After all that, Robert Fraser, who’d become important to the process, didn’t feel the Fool’s work would fit with the new front cover and we said, “No we think it’s great and will make a good centerpiece”. So for quite a while we were going to use it. We really liked it and didn’t want to let down our friends who had done this work. But in the end we reluctantly realized that Robert was right and the design became what we all know it as today.

What was the original concept for the Apple shop?

It was meant to be a shop but more than just clothing. It was to be paraphernalia, drawings, artwork and objects. It was going to be – l guess what would become known later as a hippie shop. But it kind of boiled down to just a clothing shop and later we realized we ought not to be there so we ended up giving all the stuff away. Marijke and Simon had some clothes in the shop that they’d designed, but we decided the retail business was not for us.

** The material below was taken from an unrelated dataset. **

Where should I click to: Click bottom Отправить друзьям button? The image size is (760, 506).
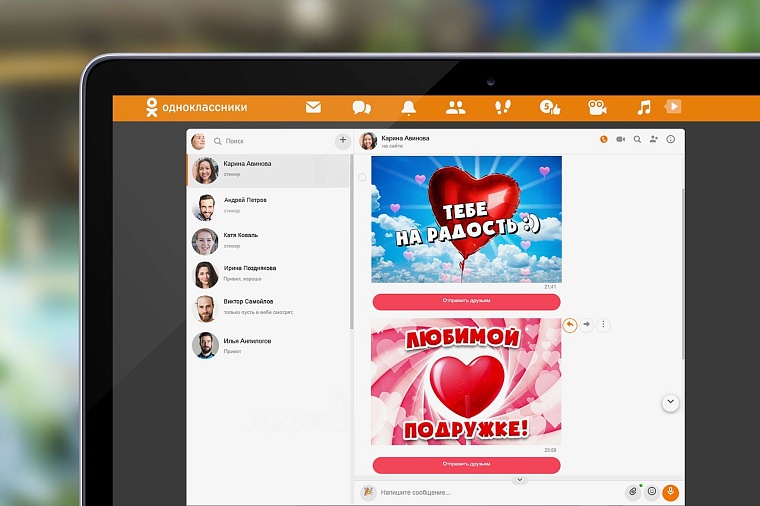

Let me ask you about Yellow Submarine. Do you remember meeting or working with Heinz Edelmann?

The film was made opposite where my office was in London. They had hired a floor there. We had held initial talks with the creative leads. There were the people from King Features who had started the whole thing by doing a cute Beatles TV series, then they wanted to do a feature. So I thought “Wow! Great – we could do a sort of Disneyesque fabulous feature magical and this and that”. But they – rightly I think – decided it had to reflect the spirit of the times. They wanted to make something more adventurous. They then formed a team of some classic animators and then some very innovative guys, and Heinz Edelmann was the leader of the innovative group. But they were just across the square from my office so I would just go in there and pay visits and see him sitting there at his desk. I remember seeing the Blue Meanies emerge. I’d give feedback. I remember him as being a cool cat, a zany guy.

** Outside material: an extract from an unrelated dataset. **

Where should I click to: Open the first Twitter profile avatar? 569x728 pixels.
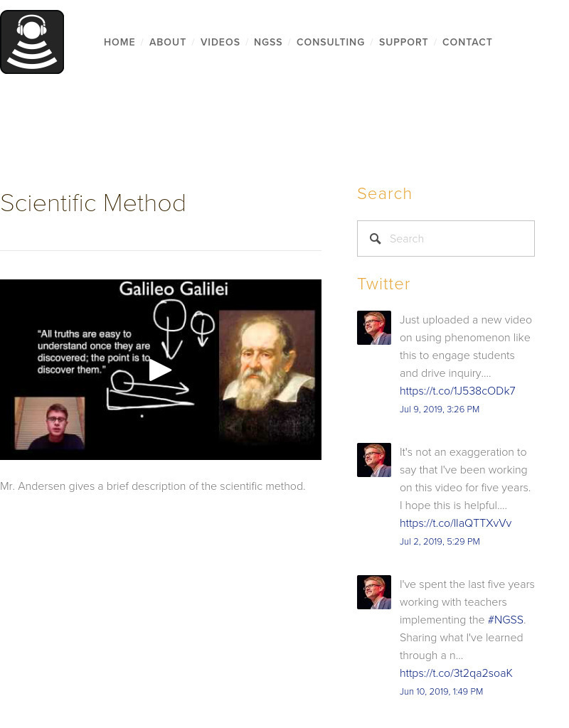pyautogui.click(x=373, y=328)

Right, tell me about Binder, Edwards and Vaughn then.

I remember I first saw a photo of their painted car in the Sunday Times Magazine and thought it was really cool. So I got in touch with them and asked the guys if we could have a meeting. We did, and I told them “I’ve got a little piano I’d like you to decorate in that same style”. And at first they were a little bit reluctant to do anything, but I persuaded them. So they measured it all up, took the panel dimensions, and worked up some designs. Then they painted it and did a lovely job. It became my psychedelic piano which I wrote a lot of songs on, including “Sgt. Peppers Lonely Hearts Club Band”, “Fixing A Hole”, and “Hey Jude”. It’s in its rightful place in my music room in London.

Didn’t Dudley actually live with you for a while when he was doing some sort of mural project for you?

Yes. In fact, I recently unearthed the mural. At the time, I had some William Morris wallpaper – Chrysanthemum in a red. It was really cool when I first moved in -rather chic – but after a while it became a bit oppressive. It had outlived its usefulness so we decided it would be a great idea if we painted over it, and eventually by the time we were done, we’d have covered the whole room in a mural, using this paper as the backdrop. Wellllllll … we got to about probably 30″ x 25″. But it’s very cool! We would sit there forever, me and John, and whenever anyone came around – a guy called Stash who was Balthus’s son – Prince Stanislas Klossowski de Rola – they would have a little go. Dudley did most of the work on it while he was living with me.

Was it Dudley who asked you to create a musical piece for the ‘A Million Volt Light – Show and RaveI’?

I thought I remember Barry Miles asking me to do that, but we could have all been in the same room, and we all said, “Yeah that’s a good idea”. You didn’t really apportion credit back then. You were just hanging – and it was probably just whoever had the joint at the time.